Given exercise
Return the data below unchanged, starting at the line that contains "You are a computer-use" and stopping after the last line of the data. Omit the pictures from your answer.

Data in this exercise
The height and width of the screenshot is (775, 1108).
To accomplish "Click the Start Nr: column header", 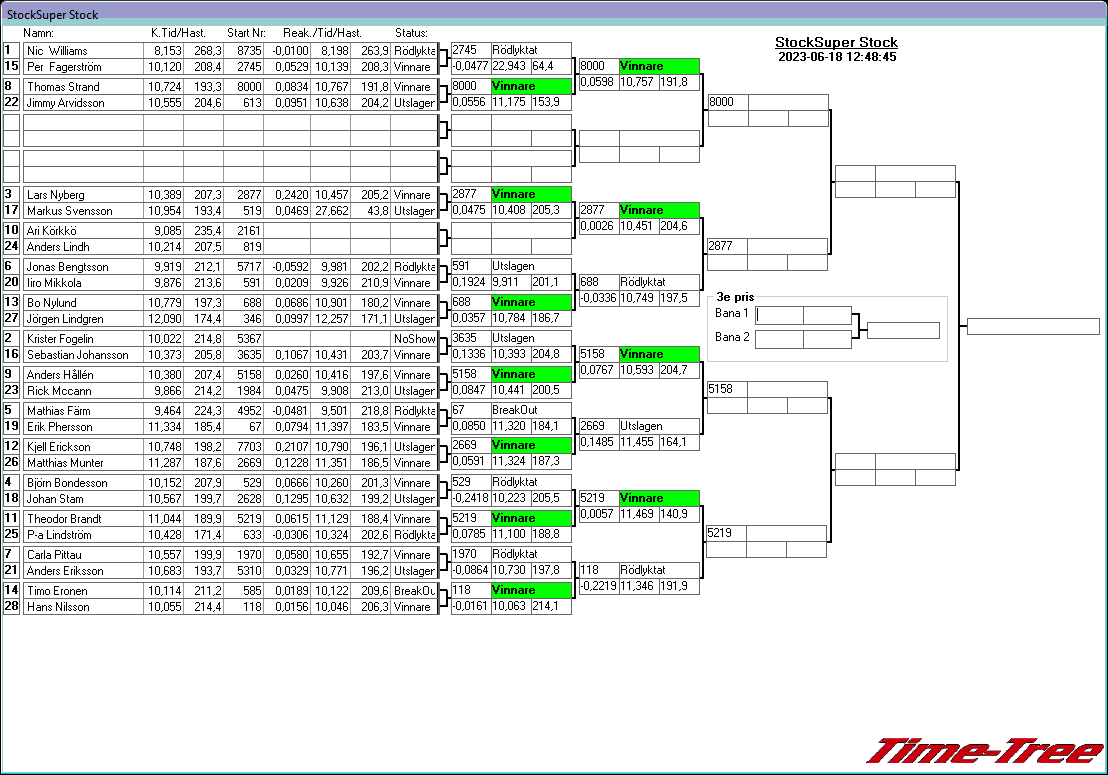I will pos(244,33).
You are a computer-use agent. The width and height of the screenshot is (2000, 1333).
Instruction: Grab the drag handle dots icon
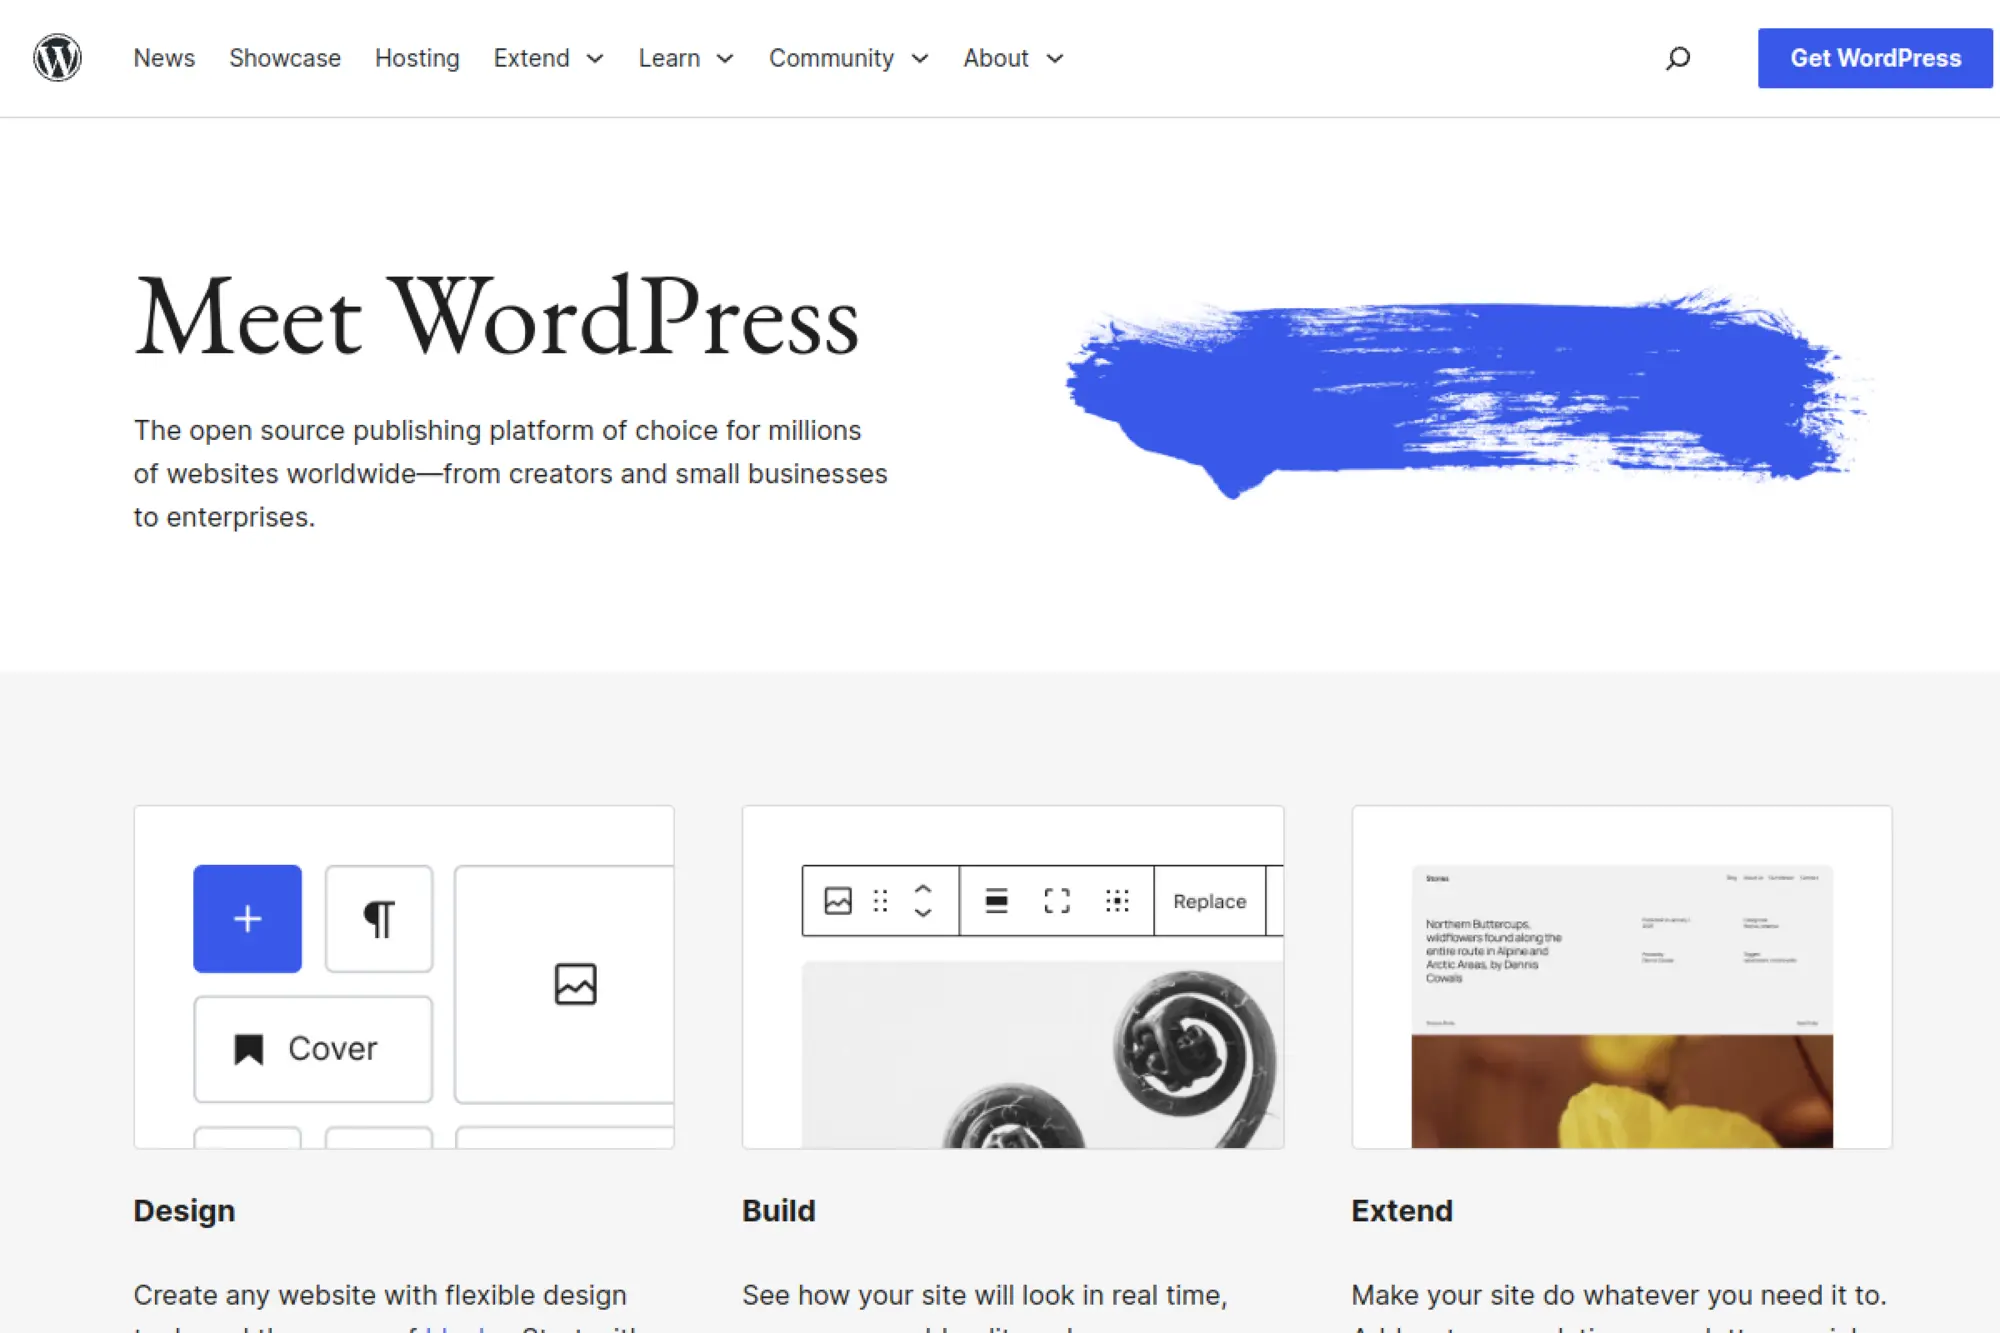click(881, 901)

Written response
You are a computer-use agent. The width and height of the screenshot is (2000, 1333).
Instruction: Grab the drag handle dots icon
click(881, 901)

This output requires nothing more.